BB: Except when the testing missions IS to execute the system in the normal usage pattern, for example in a “Ready for Business” or smoke test situation.

 

 

Ø  “Typically, exploratory testing needs a greater level of testing skill and experience than other testing techniques”

 

BB: As previously mentioned, exploratory testing is not a technique, it is an approach.  But the general idea is true.  ALL of testing requires highly skilled professionals.

 

 

Ø  “Keep a clear record of what you did….”

 

BB:  I agree.  But credit should have been given to Jonathan Bach who presented this material in his talk “How to Measure Ad Hoc Testing” at  STARWest 2000

 

 

Ø  “Use exploratory testing alongside automated testing”

 

BB: This statement assumes that exploratory testing and automated testing are two different things.  But they don’t have to be.  Just as so-called “manual testing” could be done in an exploratory or non-exploratory way; so to could test automation be done in an exploratory or non-exploratory way.  Exploratory automated testing is very powerful.

 

 

Ø  “ensure that the system is built to support exploratory testing, e.g. build functionality in slices that can be tested from start to finish as early as possible.”

 

BB: This is not necessary at all, as long as you focus your exploratory testing sessions around clear test missions.

 

 

 

 

Questions? Comments?  I’d be delighted to hear from you!

 

2 comments:

Unknown said...

Good critique.
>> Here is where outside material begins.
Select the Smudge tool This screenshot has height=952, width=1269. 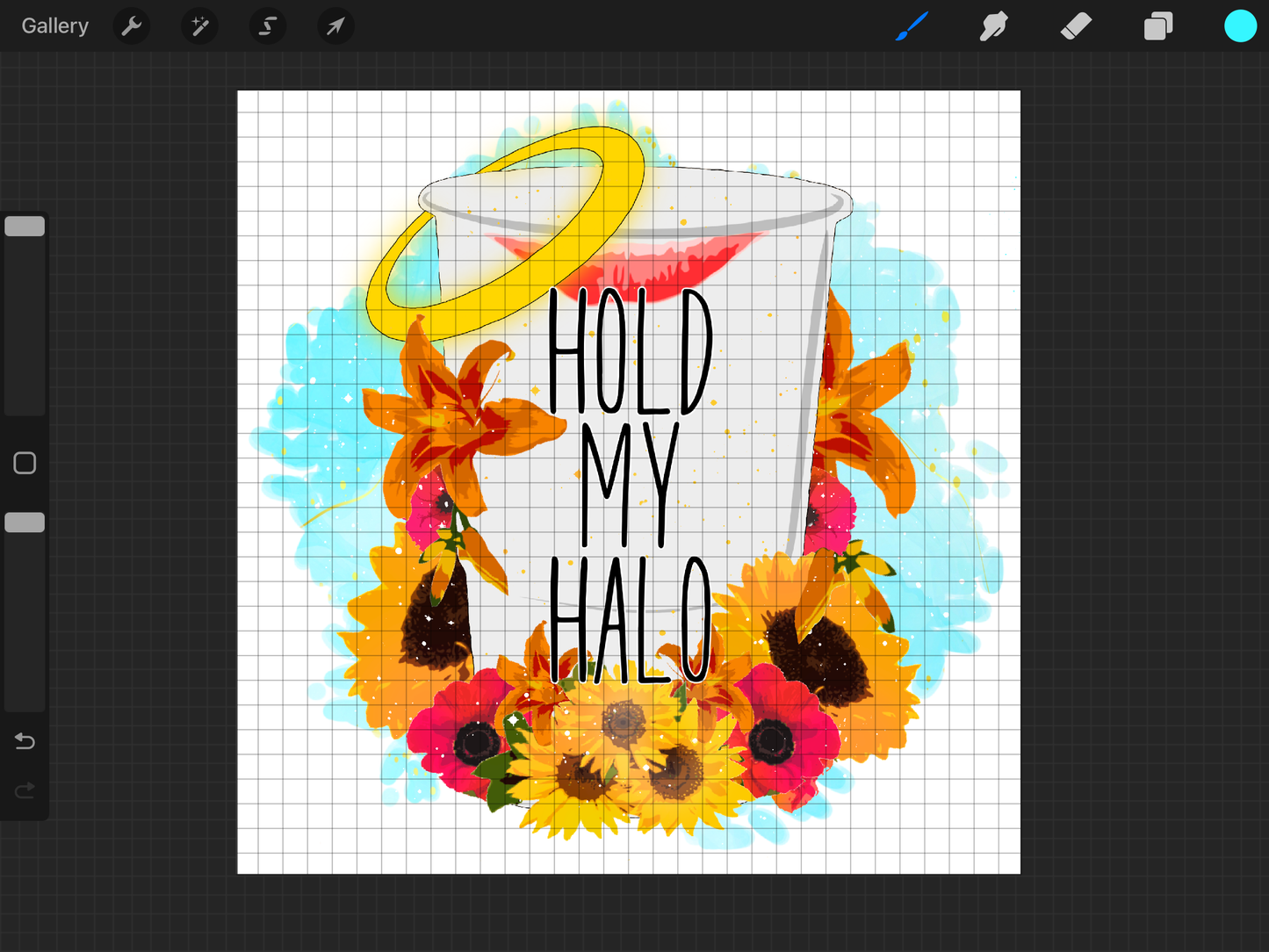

Exploratory testing is like driving a car...you can take off in some direction without specific travel plans, or you an follow a "scripted" route...but nothing prevents you from pulling off the highway to take a closer look at points of interest. Things are not black and white...too many times, testing is viewed in terms of false dichotomies. Testing is automated or manual. Testing is exploratory or scripted. As you point out, it's a continuum.